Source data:
###

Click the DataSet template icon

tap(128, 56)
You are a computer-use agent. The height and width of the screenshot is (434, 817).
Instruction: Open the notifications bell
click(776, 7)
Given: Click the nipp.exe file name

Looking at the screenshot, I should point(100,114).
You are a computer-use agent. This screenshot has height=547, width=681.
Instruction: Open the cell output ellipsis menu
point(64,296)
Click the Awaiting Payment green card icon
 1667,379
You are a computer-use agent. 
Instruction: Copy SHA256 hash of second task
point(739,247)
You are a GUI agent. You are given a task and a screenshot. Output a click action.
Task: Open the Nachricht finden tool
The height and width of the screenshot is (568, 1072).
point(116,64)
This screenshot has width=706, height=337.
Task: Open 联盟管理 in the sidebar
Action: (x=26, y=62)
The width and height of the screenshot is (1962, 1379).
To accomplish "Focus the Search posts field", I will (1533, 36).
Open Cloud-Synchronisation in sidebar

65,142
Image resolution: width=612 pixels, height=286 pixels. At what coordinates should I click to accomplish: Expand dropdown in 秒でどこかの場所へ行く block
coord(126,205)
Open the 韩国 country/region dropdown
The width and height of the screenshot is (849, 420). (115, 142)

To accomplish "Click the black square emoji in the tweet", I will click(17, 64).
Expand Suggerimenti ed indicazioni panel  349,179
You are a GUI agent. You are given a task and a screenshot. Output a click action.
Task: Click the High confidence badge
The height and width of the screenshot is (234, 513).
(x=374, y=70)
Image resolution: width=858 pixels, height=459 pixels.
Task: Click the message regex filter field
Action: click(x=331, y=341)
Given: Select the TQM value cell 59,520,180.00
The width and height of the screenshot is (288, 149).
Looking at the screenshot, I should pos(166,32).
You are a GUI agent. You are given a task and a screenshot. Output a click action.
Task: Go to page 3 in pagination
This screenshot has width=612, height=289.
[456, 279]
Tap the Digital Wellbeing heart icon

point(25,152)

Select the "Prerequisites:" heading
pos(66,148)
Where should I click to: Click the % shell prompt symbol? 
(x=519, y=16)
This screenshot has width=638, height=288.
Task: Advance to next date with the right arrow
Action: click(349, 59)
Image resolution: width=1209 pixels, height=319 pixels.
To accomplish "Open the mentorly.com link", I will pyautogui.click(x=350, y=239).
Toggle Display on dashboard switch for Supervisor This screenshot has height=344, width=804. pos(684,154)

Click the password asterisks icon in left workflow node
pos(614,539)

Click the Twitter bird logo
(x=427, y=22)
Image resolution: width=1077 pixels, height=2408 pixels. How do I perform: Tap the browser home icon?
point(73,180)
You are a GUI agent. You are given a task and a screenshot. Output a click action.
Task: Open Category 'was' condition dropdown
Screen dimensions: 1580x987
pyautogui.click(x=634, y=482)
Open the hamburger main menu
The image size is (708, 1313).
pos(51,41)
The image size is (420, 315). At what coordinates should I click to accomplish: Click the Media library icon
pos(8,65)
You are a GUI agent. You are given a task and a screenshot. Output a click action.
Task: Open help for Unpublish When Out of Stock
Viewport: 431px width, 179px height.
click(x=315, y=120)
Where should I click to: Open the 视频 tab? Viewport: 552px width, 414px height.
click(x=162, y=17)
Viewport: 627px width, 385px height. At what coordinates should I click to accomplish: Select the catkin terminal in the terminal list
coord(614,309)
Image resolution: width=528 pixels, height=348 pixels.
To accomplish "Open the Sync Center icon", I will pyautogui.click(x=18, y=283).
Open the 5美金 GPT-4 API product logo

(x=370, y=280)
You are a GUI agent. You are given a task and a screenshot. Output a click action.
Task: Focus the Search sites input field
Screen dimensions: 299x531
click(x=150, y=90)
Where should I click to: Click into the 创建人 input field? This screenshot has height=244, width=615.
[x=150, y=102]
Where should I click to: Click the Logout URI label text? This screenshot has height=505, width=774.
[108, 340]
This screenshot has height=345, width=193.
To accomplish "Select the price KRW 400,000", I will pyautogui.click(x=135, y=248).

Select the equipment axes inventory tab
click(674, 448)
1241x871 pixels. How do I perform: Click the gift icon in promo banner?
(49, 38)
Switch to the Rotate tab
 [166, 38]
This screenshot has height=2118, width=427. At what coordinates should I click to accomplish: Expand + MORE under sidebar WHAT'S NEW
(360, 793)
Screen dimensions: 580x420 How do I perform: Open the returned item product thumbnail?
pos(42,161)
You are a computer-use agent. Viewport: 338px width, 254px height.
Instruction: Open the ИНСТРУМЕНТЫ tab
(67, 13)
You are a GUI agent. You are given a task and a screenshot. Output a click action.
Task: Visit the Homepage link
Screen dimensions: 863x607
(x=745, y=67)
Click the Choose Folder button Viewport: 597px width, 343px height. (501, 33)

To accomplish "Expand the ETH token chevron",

###

WORK INSTRUCTIONS: From the data above, extract each line that contains the string "dimensions". The match is case-sensitive.

ANSWER TO THIS PROBLEM:
Screen dimensions: 1580x987
Screen dimensions: 299x531
Screen dimensions: 580x420 How do I perform: Open the returned item product thumbnail?
Screen dimensions: 863x607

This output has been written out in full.